Task statement:
Locate each line below that includes "will" and reproduce it.
_____
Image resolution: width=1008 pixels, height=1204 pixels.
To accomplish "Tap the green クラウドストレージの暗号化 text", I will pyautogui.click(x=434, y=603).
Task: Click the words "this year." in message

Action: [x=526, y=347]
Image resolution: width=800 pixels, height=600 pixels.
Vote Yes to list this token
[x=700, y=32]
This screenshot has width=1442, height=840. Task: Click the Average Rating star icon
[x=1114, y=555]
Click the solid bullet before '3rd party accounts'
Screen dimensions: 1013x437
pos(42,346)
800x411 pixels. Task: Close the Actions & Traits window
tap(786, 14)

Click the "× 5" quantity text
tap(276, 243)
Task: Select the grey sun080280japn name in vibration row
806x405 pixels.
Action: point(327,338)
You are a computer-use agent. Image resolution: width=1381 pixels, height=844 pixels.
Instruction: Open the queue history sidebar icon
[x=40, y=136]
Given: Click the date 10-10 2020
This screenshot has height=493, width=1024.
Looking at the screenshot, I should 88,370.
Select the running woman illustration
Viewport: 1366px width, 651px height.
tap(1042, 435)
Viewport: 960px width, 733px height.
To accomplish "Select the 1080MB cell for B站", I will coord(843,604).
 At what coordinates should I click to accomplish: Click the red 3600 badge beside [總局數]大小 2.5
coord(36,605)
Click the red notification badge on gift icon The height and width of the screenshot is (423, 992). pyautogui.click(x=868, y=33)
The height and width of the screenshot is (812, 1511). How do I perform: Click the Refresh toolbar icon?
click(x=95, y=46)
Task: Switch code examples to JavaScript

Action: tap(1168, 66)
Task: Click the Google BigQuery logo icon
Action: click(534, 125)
_____
Answer box:
To accomplish "Tap the green クラウドストレージの暗号化 text", I will pyautogui.click(x=434, y=603).
To accomplish "Select the 1080MB cell for B站", I will coord(843,604).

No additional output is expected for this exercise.